----- RECORDS PROVIDED

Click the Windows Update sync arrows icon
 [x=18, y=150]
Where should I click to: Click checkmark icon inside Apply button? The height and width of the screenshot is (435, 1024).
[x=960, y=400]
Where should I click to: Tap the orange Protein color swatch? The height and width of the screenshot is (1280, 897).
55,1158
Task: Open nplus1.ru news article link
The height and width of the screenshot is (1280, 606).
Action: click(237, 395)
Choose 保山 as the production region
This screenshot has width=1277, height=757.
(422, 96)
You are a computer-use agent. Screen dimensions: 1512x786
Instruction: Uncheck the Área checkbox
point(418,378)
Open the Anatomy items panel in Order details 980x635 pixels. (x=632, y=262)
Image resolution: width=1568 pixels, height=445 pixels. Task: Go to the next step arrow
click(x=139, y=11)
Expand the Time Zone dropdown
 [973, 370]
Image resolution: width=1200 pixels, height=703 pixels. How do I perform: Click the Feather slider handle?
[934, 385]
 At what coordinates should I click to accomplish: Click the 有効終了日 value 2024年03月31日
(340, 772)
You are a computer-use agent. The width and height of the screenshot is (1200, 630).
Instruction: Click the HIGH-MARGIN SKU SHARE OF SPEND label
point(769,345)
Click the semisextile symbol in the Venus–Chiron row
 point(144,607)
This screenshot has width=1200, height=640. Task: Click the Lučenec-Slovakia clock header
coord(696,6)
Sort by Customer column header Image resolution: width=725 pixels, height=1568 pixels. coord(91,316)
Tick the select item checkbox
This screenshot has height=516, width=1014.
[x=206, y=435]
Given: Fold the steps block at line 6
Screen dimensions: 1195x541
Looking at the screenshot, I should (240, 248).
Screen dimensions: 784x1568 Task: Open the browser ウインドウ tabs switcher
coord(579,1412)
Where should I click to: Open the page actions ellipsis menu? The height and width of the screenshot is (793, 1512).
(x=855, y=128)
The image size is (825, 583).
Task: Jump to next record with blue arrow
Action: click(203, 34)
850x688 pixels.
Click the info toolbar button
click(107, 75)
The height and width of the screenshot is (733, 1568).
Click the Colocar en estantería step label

----------

TASK BRIEF » Write out exactly, please, the lines beginning at the start of the material and ending with the line that holds "Task: Open nplus1.ru news article link", both included.

ANSWER SPACE »
Click the Windows Update sync arrows icon
 [x=18, y=150]
Where should I click to: Click checkmark icon inside Apply button? The height and width of the screenshot is (435, 1024).
[x=960, y=400]
Where should I click to: Tap the orange Protein color swatch? The height and width of the screenshot is (1280, 897).
55,1158
Task: Open nplus1.ru news article link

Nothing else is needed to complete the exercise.